__Task description__: Retype exactly the lines below, beginning with the first and ending with the line where "Given: Open the Fill Style dialog" appears.

----------

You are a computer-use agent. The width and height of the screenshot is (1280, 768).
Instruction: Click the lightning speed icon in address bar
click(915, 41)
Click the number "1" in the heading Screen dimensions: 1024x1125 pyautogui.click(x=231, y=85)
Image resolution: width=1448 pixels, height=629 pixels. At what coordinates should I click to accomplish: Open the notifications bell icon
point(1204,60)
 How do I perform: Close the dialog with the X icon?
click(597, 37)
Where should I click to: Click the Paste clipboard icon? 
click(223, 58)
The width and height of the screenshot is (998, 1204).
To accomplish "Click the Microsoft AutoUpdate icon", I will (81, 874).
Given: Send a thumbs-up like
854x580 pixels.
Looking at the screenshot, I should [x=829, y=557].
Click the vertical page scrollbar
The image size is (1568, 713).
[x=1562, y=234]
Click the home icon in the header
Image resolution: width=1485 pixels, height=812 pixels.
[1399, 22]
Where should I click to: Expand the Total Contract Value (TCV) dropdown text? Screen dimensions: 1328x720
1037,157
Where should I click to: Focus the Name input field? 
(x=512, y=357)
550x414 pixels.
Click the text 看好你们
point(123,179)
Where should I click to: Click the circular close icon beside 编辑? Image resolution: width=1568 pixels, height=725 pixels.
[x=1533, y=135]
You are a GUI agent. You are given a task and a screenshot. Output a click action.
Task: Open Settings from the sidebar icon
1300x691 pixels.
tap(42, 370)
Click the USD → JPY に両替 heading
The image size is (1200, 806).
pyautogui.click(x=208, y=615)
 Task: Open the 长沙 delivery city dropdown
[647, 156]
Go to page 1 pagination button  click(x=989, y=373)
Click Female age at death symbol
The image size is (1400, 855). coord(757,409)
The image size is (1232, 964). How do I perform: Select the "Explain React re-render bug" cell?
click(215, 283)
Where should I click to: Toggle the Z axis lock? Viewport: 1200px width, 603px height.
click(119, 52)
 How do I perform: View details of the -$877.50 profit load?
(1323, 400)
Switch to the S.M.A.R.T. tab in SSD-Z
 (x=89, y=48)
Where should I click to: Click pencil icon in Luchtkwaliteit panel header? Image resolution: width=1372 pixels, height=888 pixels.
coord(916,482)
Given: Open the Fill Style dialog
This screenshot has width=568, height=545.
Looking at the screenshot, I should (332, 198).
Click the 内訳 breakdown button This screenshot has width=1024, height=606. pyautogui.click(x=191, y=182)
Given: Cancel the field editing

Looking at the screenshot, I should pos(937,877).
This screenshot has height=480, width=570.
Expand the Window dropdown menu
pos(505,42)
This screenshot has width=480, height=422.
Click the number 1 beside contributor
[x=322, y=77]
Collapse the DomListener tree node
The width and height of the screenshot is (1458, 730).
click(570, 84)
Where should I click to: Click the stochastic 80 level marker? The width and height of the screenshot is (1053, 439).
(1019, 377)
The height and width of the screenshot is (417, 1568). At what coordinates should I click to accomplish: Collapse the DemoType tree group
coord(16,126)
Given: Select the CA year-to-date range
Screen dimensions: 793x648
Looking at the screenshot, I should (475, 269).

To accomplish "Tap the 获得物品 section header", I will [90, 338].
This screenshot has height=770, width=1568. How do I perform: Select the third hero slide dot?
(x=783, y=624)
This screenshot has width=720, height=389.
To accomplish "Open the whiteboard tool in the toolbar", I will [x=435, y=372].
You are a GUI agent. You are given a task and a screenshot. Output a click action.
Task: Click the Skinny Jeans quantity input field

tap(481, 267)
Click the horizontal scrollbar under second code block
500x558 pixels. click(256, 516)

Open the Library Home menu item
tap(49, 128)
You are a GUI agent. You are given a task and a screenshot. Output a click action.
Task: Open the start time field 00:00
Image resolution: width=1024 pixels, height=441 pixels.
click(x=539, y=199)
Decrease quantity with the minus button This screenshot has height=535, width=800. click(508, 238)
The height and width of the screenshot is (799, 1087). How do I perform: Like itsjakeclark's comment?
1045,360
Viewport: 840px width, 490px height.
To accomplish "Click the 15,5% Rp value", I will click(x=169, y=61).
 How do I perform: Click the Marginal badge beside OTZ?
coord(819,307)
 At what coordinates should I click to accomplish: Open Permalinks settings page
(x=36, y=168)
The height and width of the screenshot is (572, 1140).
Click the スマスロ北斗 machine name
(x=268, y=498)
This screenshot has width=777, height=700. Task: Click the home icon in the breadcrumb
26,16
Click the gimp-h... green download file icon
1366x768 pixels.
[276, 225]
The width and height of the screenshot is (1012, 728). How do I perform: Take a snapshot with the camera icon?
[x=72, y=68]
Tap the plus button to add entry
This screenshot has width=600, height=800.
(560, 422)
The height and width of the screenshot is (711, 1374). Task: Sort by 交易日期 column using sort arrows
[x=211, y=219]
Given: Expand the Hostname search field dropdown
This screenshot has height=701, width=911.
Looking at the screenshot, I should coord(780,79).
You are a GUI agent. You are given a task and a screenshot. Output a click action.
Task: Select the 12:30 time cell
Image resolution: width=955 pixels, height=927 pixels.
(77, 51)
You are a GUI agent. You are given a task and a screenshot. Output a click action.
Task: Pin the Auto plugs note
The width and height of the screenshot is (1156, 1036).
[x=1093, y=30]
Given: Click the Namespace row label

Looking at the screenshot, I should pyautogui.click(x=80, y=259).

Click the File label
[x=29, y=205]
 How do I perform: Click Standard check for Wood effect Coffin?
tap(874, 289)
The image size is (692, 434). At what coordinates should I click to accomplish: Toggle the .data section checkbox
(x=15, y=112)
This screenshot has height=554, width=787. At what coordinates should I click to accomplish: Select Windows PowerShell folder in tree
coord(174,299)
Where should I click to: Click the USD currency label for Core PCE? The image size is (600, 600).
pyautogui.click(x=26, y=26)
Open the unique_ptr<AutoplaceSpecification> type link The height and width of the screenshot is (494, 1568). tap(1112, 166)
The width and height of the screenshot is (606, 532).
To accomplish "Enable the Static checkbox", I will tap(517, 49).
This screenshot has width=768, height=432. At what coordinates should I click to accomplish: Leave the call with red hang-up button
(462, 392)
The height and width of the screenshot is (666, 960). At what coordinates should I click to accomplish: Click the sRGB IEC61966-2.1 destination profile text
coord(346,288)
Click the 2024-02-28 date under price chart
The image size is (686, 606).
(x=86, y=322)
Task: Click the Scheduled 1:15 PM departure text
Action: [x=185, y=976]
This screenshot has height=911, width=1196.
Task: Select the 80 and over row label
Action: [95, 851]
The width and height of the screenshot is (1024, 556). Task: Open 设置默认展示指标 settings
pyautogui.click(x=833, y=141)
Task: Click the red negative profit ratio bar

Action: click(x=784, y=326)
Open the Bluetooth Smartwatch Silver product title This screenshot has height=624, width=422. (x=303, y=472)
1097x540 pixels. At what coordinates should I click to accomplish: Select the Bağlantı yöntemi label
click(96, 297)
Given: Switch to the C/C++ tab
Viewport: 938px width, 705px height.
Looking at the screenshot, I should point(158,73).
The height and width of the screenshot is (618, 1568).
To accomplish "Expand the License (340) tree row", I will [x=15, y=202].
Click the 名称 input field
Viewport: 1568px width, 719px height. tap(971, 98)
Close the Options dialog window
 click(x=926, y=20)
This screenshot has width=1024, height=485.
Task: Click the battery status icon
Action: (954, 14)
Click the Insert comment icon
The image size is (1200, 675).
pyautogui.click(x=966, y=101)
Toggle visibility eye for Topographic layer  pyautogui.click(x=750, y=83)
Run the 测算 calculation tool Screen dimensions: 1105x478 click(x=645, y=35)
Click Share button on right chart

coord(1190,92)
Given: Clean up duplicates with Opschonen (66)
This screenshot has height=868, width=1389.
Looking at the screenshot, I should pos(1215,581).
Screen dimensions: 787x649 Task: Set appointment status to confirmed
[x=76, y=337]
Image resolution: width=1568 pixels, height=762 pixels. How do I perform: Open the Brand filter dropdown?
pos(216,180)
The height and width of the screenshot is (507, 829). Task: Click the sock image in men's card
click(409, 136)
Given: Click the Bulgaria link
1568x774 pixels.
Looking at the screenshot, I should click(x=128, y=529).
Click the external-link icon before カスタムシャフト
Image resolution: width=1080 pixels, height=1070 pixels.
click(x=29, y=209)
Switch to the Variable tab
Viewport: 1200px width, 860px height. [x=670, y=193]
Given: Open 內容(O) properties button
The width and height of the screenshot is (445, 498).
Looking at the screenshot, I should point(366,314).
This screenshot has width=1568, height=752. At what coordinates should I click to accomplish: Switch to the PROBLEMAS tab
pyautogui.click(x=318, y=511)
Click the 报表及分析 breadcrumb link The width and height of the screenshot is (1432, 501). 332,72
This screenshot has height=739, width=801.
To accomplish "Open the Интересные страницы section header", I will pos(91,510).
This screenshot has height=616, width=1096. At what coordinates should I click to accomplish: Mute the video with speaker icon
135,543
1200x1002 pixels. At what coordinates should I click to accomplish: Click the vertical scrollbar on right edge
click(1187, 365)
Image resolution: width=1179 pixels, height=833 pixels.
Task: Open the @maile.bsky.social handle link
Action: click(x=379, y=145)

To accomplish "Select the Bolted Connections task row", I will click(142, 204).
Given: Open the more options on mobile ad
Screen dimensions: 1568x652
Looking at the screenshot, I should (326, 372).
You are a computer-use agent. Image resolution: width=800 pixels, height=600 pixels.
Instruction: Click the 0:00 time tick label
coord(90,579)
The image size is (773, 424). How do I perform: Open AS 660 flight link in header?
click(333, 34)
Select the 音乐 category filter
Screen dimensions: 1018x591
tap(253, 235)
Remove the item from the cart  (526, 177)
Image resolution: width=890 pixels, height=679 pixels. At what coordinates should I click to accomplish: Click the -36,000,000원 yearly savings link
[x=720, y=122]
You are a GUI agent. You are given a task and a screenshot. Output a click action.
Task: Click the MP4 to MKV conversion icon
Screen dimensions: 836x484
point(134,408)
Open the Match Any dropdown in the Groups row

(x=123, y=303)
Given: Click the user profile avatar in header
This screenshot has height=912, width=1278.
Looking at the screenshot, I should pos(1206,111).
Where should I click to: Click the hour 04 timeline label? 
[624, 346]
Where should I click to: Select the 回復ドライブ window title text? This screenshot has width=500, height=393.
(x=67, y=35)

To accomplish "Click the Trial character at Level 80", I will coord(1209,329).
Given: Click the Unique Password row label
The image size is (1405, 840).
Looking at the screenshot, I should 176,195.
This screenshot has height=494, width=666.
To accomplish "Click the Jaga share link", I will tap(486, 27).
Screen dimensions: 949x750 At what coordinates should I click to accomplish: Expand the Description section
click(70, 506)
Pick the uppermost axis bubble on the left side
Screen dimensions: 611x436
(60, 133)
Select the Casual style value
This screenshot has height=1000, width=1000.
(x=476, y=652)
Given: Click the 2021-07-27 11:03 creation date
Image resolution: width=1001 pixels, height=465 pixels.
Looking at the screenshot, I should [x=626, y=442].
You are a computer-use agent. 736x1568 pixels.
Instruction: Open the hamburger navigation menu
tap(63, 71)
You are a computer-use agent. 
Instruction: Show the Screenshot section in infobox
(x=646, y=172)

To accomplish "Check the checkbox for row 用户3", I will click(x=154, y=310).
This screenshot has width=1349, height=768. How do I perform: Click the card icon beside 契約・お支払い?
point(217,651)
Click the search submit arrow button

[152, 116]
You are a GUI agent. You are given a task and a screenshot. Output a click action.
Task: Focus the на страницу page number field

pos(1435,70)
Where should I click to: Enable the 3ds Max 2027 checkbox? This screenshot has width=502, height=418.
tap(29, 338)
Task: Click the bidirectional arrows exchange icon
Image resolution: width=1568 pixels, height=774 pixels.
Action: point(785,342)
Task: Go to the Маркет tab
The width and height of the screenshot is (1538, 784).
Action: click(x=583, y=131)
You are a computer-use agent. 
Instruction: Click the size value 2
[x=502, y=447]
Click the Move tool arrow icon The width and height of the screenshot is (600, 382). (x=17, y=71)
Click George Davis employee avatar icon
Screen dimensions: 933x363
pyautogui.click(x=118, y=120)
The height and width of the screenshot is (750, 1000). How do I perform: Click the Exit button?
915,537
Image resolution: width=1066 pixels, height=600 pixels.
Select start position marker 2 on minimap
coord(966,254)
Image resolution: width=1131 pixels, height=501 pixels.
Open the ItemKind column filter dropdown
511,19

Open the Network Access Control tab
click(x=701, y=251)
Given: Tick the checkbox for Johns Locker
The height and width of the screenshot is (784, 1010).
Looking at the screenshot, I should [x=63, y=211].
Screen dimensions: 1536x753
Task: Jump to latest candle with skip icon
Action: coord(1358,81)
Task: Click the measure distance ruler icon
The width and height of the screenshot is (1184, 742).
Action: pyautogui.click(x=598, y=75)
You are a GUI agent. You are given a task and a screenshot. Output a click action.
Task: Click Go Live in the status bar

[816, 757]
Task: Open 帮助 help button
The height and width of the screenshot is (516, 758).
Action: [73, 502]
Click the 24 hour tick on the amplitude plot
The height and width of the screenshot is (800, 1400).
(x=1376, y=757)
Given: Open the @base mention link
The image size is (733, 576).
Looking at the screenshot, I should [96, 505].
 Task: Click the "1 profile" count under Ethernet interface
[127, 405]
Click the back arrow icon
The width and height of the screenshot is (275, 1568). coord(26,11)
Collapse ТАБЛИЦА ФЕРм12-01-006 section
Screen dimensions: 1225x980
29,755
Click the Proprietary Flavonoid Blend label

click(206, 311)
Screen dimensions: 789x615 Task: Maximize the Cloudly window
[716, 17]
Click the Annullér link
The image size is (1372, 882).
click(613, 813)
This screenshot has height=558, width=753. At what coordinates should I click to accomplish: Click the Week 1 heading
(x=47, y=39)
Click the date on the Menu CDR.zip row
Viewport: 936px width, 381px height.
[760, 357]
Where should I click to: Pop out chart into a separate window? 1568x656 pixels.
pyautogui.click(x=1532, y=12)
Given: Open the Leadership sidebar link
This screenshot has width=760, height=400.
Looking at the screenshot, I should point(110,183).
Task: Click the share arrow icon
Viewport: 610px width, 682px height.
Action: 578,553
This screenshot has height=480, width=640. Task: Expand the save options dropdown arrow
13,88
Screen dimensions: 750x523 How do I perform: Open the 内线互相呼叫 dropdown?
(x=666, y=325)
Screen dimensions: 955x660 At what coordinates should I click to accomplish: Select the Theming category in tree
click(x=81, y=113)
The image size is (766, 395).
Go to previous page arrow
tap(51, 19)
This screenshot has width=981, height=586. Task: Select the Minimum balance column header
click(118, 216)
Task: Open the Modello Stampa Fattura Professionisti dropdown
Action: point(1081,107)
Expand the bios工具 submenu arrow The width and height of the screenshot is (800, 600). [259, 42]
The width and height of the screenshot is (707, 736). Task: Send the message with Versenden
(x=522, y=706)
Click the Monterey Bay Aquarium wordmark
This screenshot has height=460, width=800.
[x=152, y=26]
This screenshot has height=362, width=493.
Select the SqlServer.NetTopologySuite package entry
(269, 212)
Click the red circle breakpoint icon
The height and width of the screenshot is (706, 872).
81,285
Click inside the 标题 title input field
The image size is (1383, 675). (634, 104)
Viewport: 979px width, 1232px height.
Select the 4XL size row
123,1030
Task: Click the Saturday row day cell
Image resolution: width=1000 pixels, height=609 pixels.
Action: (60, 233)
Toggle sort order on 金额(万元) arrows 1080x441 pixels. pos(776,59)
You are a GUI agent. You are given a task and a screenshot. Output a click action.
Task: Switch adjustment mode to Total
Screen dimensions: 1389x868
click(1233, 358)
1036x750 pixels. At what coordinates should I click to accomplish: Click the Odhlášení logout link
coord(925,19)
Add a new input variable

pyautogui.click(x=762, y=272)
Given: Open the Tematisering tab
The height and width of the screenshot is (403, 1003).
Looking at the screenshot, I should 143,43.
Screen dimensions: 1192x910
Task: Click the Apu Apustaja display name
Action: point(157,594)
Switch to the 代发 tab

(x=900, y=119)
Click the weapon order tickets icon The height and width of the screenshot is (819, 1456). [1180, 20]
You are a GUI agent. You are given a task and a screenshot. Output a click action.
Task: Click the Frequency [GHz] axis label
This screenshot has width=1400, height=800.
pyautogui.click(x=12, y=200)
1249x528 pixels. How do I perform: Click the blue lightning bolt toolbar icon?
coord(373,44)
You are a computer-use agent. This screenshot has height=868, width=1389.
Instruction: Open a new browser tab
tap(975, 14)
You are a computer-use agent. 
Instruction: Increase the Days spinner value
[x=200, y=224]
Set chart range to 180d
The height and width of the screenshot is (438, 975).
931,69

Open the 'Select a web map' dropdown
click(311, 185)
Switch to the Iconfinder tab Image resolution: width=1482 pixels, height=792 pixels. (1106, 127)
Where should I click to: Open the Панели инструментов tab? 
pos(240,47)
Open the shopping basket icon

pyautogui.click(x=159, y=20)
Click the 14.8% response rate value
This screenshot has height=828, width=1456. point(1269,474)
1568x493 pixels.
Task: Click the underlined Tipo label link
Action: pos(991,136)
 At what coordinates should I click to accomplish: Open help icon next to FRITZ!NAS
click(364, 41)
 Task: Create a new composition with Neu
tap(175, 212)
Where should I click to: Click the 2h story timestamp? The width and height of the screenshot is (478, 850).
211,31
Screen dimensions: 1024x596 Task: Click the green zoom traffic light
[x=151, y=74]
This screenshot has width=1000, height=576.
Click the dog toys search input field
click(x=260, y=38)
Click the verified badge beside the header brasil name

----------

__Answer for the task__:
You are a computer-use agent. The width and height of the screenshot is (1280, 768).
Instruction: Click the lightning speed icon in address bar
click(915, 41)
Click the number "1" in the heading Screen dimensions: 1024x1125 pyautogui.click(x=231, y=85)
Image resolution: width=1448 pixels, height=629 pixels. At what coordinates should I click to accomplish: Open the notifications bell icon
point(1204,60)
 How do I perform: Close the dialog with the X icon?
click(597, 37)
Where should I click to: Click the Paste clipboard icon? 
click(223, 58)
The width and height of the screenshot is (998, 1204).
To accomplish "Click the Microsoft AutoUpdate icon", I will (81, 874).
Given: Send a thumbs-up like
854x580 pixels.
Looking at the screenshot, I should [x=829, y=557].
Click the vertical page scrollbar
The image size is (1568, 713).
[x=1562, y=234]
Click the home icon in the header
Image resolution: width=1485 pixels, height=812 pixels.
[1399, 22]
Where should I click to: Expand the Total Contract Value (TCV) dropdown text? Screen dimensions: 1328x720
1037,157
Where should I click to: Focus the Name input field? 
(x=512, y=357)
550x414 pixels.
Click the text 看好你们
point(123,179)
Where should I click to: Click the circular close icon beside 编辑? Image resolution: width=1568 pixels, height=725 pixels.
[x=1533, y=135]
You are a GUI agent. You are given a task and a screenshot. Output a click action.
Task: Open Settings from the sidebar icon
1300x691 pixels.
tap(42, 370)
Click the USD → JPY に両替 heading
The image size is (1200, 806).
pyautogui.click(x=208, y=615)
 Task: Open the 长沙 delivery city dropdown
[647, 156]
Go to page 1 pagination button  click(x=989, y=373)
Click Female age at death symbol
The image size is (1400, 855). coord(757,409)
The image size is (1232, 964). How do I perform: Select the "Explain React re-render bug" cell?
click(215, 283)
Where should I click to: Toggle the Z axis lock? Viewport: 1200px width, 603px height.
click(119, 52)
 How do I perform: View details of the -$877.50 profit load?
(1323, 400)
Switch to the S.M.A.R.T. tab in SSD-Z
 (x=89, y=48)
Where should I click to: Click pencil icon in Luchtkwaliteit panel header? Image resolution: width=1372 pixels, height=888 pixels.
coord(916,482)
Given: Open the Fill Style dialog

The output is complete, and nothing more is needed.